S2MoE: Robust Sparse Mixture of Experts via Stochastic Learning
Giang Do, Hung Le, Truyen Tran
TL;DR
Sparse Mixture of Experts (SMoE) enable efficient model training but suffer from representation collapse and limited expert dimensionality. S2MoE introduces a Gaussian Noise Module and a gating mechanism to learn from both deterministic and noise-augmented inputs, trained with a task loss plus balancing and uncertainty losses (InfoNCE) to diversify expert representations. The approach achieves comparable accuracy to state-of-the-art routing methods while reducing inference costs by up to 28% by activating fewer experts, and it shows strong pre-training and fine-tuning performance across multiple NLP tasks.

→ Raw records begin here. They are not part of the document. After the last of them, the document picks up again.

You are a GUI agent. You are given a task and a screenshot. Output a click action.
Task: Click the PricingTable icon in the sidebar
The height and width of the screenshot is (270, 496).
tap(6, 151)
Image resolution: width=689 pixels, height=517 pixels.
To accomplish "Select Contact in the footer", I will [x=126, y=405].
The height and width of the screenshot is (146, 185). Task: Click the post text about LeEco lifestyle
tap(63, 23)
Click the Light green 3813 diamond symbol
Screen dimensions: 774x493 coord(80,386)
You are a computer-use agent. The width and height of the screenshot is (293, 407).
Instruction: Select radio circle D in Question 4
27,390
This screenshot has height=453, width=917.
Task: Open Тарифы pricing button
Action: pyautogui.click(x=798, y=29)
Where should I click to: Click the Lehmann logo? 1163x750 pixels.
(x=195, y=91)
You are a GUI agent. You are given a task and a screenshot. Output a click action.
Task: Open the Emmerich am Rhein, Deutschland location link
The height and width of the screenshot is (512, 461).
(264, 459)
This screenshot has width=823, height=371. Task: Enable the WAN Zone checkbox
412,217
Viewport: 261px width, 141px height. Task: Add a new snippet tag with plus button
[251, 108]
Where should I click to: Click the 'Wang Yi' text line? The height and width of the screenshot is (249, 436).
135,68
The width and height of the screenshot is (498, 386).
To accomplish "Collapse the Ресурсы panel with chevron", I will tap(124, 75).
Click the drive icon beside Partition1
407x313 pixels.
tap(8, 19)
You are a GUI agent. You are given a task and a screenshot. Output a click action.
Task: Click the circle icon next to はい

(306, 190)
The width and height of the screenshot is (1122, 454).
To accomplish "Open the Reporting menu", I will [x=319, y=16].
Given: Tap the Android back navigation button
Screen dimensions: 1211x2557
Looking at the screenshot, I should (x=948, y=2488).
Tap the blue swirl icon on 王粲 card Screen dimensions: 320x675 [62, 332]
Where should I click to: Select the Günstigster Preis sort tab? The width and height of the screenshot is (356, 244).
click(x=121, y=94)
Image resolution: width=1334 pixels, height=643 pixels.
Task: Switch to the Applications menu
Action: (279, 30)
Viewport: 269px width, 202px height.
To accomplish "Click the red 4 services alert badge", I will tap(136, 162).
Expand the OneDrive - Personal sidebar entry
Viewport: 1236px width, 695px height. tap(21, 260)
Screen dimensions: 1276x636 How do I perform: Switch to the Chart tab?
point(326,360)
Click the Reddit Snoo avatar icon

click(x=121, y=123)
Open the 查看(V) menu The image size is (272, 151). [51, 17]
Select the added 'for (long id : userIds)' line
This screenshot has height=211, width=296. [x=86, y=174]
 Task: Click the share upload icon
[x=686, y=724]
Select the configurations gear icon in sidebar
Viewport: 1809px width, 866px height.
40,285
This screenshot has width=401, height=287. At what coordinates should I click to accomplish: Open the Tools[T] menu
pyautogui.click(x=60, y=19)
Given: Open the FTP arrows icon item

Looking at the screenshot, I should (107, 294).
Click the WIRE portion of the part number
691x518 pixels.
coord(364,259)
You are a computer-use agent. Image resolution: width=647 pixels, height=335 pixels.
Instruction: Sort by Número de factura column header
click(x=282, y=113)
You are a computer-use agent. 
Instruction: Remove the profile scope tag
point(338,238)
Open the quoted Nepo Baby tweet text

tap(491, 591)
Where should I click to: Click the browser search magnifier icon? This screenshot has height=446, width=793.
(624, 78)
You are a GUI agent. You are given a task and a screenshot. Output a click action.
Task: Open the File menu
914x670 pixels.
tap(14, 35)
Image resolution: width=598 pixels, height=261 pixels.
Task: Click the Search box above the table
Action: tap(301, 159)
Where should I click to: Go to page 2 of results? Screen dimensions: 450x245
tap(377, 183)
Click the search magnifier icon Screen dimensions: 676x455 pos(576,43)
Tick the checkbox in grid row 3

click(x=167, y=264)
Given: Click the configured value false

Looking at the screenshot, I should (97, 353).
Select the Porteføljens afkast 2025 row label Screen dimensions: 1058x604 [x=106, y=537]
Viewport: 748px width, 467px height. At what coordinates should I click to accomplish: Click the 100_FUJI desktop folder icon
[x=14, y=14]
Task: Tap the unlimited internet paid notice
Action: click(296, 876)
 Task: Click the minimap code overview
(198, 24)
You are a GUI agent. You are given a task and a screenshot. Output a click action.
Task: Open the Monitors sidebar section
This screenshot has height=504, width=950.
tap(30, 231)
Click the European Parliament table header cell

This work advances practical deployment of SMoEs in large language models by enhancing feature learning and mitigating collapse without increasing inference complexity.
Abstract
Sparse Mixture of Experts (SMoE) enables efficient training of large language models by routing input tokens to a select number of experts. However, training SMoE remains challenging due to the issue of representation collapse. Recent studies have focused on improving the router to mitigate this problem, but existing approaches face two key limitations: (1) expert embeddings are significantly smaller than the model's dimension, contributing to representation collapse, and (2) routing each input to the Top-K experts can cause them to learn overly similar features. In this work, we propose a novel approach called Robust Sparse Mixture of Experts via Stochastic Learning (S2MoE), which is a mixture of experts designed to learn from both deterministic and non-deterministic inputs via Learning under Uncertainty. Extensive experiments across various tasks demonstrate that S2MoE achieves performance comparable to other routing methods while reducing computational inference costs by 28%.